The 2015 conference will anchor B.C.'s status as a leader in HIV/AIDS treatment and prevention, organizers say
Vancouver was selected last week to host the 8th International AIDS Society (IAS) conference on HIV pathogenesis, treatment and prevention in 2015.
The IAS conference brings together scientists, doctors, public health experts and community leaders to examine developments in HIV/AIDS science and explore applications for new discoveries.
According to IAS, Vancouver was selected to host the conference after an evaluation of candidate cities based on three main criteria: impact on the epidemic, sufficient infrastructure and freedom of movement and travel for people living with HIV and AIDS.
IAS 2015 Chair Dr. Chris Beyrer, professor of epidemiology and international health at Johns Hopkins University, recognized B.C.'s leadership in HIV/AIDS treatment and prevention.
"[B.C.] is making significant inroads against HIV and AIDS and providing best practices to implement in Canada and the rest of the world," he said.
Vancouver's seek-and-treat HIV testing and treatment programs and supervised injection site have spurred decreases in morbidity and new HIV cases. Between 1996 and 2010 B.C. saw a 60 per cent decrease in new HIV diagnoses, according to the BC Centre for Excellence in HIV/AIDS
Vancouver is also home to the British Columbia Centre for Excellence in HIV/AIDS at St. Paul's Hospital, which is recognized along with director Dr. Julio Montaner, as a vital contributor in the fight against the spread of HIV/AIDS.

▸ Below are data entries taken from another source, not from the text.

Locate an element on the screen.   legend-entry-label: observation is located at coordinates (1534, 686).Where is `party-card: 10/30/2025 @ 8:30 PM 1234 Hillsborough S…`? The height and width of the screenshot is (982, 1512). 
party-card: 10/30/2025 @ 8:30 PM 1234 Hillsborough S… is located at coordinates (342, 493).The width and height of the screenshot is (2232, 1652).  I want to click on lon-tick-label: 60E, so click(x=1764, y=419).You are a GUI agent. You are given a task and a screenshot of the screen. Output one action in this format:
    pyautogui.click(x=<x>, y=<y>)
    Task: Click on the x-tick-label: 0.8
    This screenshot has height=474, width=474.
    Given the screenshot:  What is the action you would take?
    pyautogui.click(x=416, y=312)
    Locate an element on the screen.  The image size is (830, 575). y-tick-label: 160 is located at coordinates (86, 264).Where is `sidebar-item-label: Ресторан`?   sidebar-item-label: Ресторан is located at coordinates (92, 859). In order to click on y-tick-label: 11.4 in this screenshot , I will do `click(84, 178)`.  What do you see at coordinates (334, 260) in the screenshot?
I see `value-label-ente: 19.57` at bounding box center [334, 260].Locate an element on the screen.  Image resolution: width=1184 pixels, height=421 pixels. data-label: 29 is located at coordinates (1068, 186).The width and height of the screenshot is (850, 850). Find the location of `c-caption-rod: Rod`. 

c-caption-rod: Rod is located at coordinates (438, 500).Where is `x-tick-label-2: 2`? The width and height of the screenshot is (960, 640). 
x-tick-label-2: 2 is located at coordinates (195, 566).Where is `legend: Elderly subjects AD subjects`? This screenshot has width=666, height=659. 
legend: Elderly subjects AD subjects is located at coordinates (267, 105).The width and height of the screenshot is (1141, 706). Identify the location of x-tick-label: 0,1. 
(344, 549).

During clinical trials in 1996 Montaner's team pioneered a triple-drug therapy—highly active antiretroviral therapy—which set the gold standard for HIV treatment around the word. This development was introduced at the last IAS conference held in Vancouver in 1996.
In a statement, B.C. Premier Christy Clark said that B.C. has been progressive in response to the HIV crisis and remains committed to bringing science and policy together.
The 2015 conference will be organized by the IAS in partnership with the University of British Columbia's Division of AIDS based at St. Paul's Hospital, and is expected to draw some 6,000 delegates.
According to the Joint United Nations Programme on HIV/AIDS (UNAIDS), an estimated 3,300 Canadians are diagnosed with HIV every year, adding to the 65,000 living with HIV in this country.